Return the rows that run from the line containing "You are a computer-use agent. This" through the line containing "(x=370, y=19)", both included, reproducing them exactly.

:: Records provided ::
----

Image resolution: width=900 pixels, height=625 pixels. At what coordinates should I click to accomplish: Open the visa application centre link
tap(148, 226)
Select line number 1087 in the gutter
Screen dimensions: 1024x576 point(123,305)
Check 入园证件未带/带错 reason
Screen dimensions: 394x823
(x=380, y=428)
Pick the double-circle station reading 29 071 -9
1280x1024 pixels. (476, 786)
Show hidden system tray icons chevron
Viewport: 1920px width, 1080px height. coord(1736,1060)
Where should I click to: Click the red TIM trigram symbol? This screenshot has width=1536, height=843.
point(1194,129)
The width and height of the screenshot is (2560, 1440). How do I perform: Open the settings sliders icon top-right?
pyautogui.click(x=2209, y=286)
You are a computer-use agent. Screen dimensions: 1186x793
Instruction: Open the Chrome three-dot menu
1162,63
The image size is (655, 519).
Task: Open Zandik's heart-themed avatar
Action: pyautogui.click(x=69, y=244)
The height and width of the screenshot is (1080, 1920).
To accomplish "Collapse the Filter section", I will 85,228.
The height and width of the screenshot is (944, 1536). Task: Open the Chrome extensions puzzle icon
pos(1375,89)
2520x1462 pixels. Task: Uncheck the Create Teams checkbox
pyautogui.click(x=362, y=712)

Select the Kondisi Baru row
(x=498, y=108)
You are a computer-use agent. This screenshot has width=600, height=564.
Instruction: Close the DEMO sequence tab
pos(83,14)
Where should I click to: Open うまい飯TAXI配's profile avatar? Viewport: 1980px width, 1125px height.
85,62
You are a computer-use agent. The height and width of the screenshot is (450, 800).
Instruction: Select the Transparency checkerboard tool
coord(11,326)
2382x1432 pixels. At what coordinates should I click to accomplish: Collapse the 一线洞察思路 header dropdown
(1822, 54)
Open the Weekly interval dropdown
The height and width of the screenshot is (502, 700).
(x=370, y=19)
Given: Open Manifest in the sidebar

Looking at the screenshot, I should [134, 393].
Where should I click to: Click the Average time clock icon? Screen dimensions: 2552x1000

----

:: Task response ::
You are a computer-use agent. This screenshot has width=600, height=564.
Instruction: Close the DEMO sequence tab
pos(83,14)
Where should I click to: Open うまい飯TAXI配's profile avatar? Viewport: 1980px width, 1125px height.
85,62
You are a computer-use agent. The height and width of the screenshot is (450, 800).
Instruction: Select the Transparency checkerboard tool
coord(11,326)
2382x1432 pixels. At what coordinates should I click to accomplish: Collapse the 一线洞察思路 header dropdown
(1822, 54)
Open the Weekly interval dropdown
The height and width of the screenshot is (502, 700).
(x=370, y=19)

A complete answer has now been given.